Federal Prevention Fund: Two Steps Forward, One Step Back

When President Obama signs payroll tax cut legislation today at a White House ceremony, with him will be working Americans who represent the 160 million taxpayers the bill will benefit. Based on best estimates, a third of the men and women expected to be at Obama’s side are at risk for diabetes and have two or more risk factors for heart disease. Two-thirds will be overweight or obese and a third will have high blood pressure. In that light, the payroll tax cut extension loses much of its luster, as the bill also will cut $5 billion from the Prevention and Public Health Fund to help avert a scheduled 27 percent drop in Medicare physician reimbursements.

It’s a penny wise pound foolish approach to Medicare’s dysfunctional sustainable growth rate (SGR) that kicks the can down the road at the expense of programs to fight the very conditions that drive most health care spending. We fully support fair payment to physicians and understand the magnitude of the threat they face with the scheduled SGR adjustment. But gutting badly needed federal support for wellness and prevention isn’t a solution. It’s an exclamation point on the short-sightedness of this legislation and a disheartening step back just as the federal government appeared to be moving firmly forward toward supporting workplace and community health promotion initiatives.

We wrote recently about the “glaring disconnect” that remains between the strong evidence base for programs targeting diabetes and other chronic conditions and the broader application of those care strategies. Throttling back federal spending on wellness and prevention robs us of a promising opportunity to close that gap. Yes, we must find payment strategies that satisfy providers and promote greater quality, value and accountability in care—and there are lawmakers working toward this sensible goal, such as Rep. Allyson Schwartz, D-Pa. But until we’re there, let us not dig the spending hole deeper with stop-gap solutions that diminish our best chance to climb out: wellness, prevention and care management.

IOM Report Reflects Expanding Role of Population Health Management

Over the past couple weeks, there’s certainly been no shortage of commentary on our industry and its evolution from the early days of siloed, call center-based disease management to today’s integrated, sophisticated population health management (PHM).

Certainly, the recent CBO report was a catalyst for some of these conversations—especially as the Care Continuum Alliance (CCA) and others highlighted the outdated design of the programs detailed in that report. But another catalyst is the increasing interest in PHM strategies from public and community health organizations, as well as primary care groups.
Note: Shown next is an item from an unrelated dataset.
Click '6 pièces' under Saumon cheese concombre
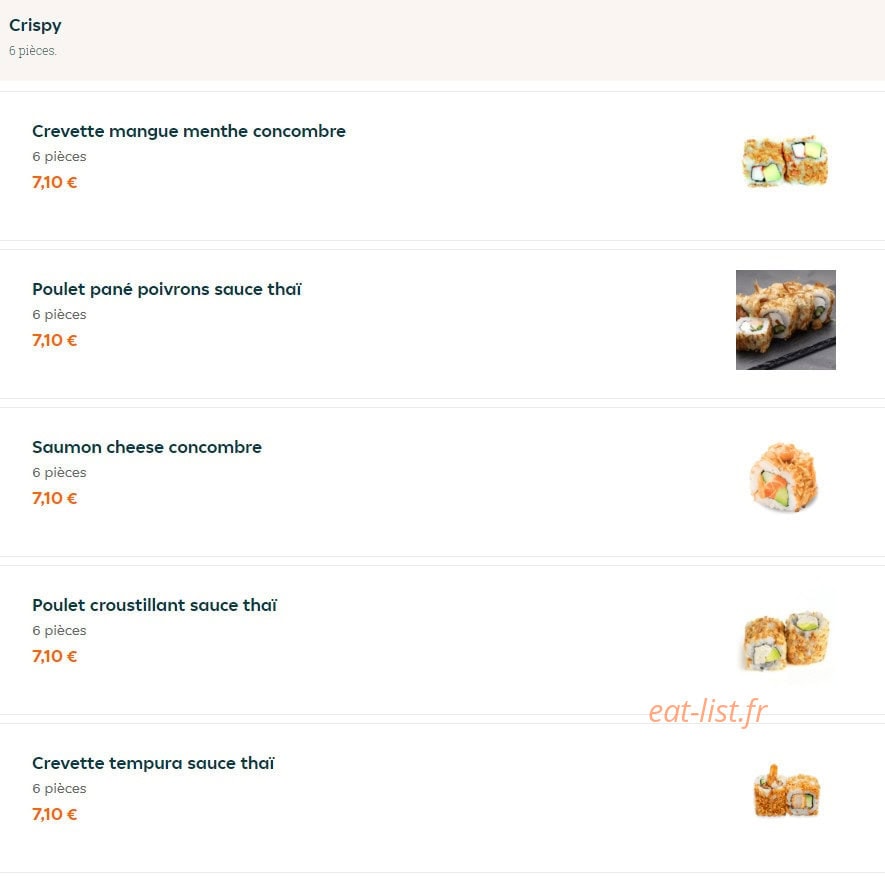 59,473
This was reinforced in my mind this week as I read the Institute of Medicine (IOM) report, Living Well with Chronic Illness: A Call for Public Health Action. At the request of the Centers for Disease Control and Prevention (CDC) and the Arthritis Foundation, the IOM developed the report to identify public health strategies that reduce disability and improve the function of and quality of life for people with chronic conditions.

As you’d expect, the report focuses on public health and its authors almost exclusively are public health leaders. The important point here, however, is that the report gives great attention to and identifies significant opportunities for the current and likely future iterations of population health management strategies and services. Specifically, the report includes several recommendations significantly relevant to our industry, including that:

  • the CDC increase demonstration programs for chronic disease control that cut across specific diseases or multiple chronic conditions and emphasize mitigating the secondary consequences of various chronic conditions;
  • the Department of Health and Human Services and state and local government public health agencies evaluate existing, emerging and new models of chronic disease care that promote cooperation among community-based organizations, the health care delivery system, employers and other stakeholders to support living well with chronic illness; and
  • HHS supports states in developing comprehensive, collaborative, population-based strategic plans with resources that focus on the management of chronic illness, including community-based efforts.

A key takeaway from the IOM report: Ultimately, successful health care is local. Current federal and state policy priorities seek to advance this concept through community-based, primary-care led models to improve health and health care quality and to constrain costs. Yet, all stakeholders recognize that this evolution in health care delivery will require the integration and coordination of numerous care providers and services in new ways. We’re seeing this happen throughout the industry in multiple collaborative projects. The IOM cites other challenges, including a lack of incentives for care coordination and the prevalence of fee-for-service payments.

This week’s IOM report asserts the potential for community-based care and collaborative models to improve the lives of people managing chronic conditions and to mitigate the impact of chronic disease. These models will benefit from the very strategies and tools in the wheelhouse of population health management as practiced today. It’s a particularly salient point in a week when so many were overly fixated on old approaches to chronic condition care.